The Bling Ring is a Series of Concentric Circles
The London Review of Books takes on the matryoshka doll of fame-hacking that created first the teen celebrity-burglary ring, then the E! reality TV show about the teens, then the Vanity Fair reporter who had to appear on the reality show in order to get access to the celebrity burglar teens, then the Bling Ring book, and now the movie:
The world-within-worlds aspect, the cannibalistic mechanism in all this that allows every fiction and every truth to be consumed by some other fiction and some other truth, leads us to the release this month of Sofia Coppola’s movie The Bling Ring. Closely attending students will note that Coppola, like Paris Hilton, grew up in the rich world of celebrity that she now takes off with moral gusto. Coppola is also a former fashion worker who has made ads for Christian Dior and has modelled for Marc Jacobs. The scenes in The Bling Ring that were to do with the robbing of Hilton’s house were shot in … wait for it … Paris Hilton’s house. The investigating officer in the case, Brett Goodkin, not only served as a consultant on the film but appears in it as well. He has now been reprimanded by the LAPD for accepting more than $12,000 from the film company while still running the investigation that set out to determine the truth of the real-life events.

• [MATERIAL SUPPLIED]
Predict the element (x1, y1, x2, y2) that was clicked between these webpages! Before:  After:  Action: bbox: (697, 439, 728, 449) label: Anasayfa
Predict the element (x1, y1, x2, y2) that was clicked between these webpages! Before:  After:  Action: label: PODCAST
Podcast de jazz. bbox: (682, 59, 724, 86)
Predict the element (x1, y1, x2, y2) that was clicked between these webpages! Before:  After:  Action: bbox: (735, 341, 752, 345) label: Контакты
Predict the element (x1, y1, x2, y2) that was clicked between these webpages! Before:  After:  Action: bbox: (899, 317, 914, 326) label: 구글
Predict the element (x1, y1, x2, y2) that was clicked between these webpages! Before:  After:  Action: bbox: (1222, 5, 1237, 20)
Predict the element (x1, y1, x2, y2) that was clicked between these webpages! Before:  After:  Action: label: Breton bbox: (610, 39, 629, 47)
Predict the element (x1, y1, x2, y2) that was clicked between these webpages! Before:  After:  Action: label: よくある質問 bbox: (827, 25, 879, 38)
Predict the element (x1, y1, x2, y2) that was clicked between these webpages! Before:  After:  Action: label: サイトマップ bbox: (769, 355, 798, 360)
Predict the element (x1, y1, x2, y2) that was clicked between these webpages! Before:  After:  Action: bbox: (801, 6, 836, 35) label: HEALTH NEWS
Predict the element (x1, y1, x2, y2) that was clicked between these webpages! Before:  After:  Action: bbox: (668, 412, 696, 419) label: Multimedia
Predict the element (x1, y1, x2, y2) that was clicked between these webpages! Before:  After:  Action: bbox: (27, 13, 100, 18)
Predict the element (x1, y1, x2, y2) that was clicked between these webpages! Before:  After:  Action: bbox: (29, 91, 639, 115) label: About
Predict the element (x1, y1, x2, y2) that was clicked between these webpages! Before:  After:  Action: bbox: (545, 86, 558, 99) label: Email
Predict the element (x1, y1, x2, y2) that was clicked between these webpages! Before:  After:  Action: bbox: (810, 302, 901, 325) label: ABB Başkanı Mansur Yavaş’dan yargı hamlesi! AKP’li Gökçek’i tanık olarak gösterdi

• [REQUIRED ACTIONS]
1 – Using the text about The Bling Ring, decide whether each statement agrees with it: (a) Coppola has modeled for Marc Jacobs; (b) the scenes of the robbery at Hilton's house were filmed on a studio set; (c) Brett Goodkin consulted on the film but did not appear in it. For each, answer yes or no and quote the words that decide it.
2 – Continue the text about The Bling Ring with one more paragraph, starting after its final sentence.

• [TASK-BY-TASK ANSWERS]
1 –
(a) Yes: "has modelled for Marc Jacobs"
(b) No: "were shot in … wait for it … Paris Hilton’s house"
(c) No: "not only served as a consultant on the film but appears in it as well"

2 –
Andrew O’Hagan’s piece is smart on the particular, deliberate vapidity of aspiring towards celebrity that is based only on itself:
Perhaps it’s a new kind of narcissism, where you only get to feel fully realised, successful and self-loving when you look at your reflection in the pool and see your idol.
If you’d like a quick refresher on your Bling Ring-era idols, let me point you to this Vulture slideshow, which will make you confront with slight dizziness the way five years makes every difference and also no difference at all.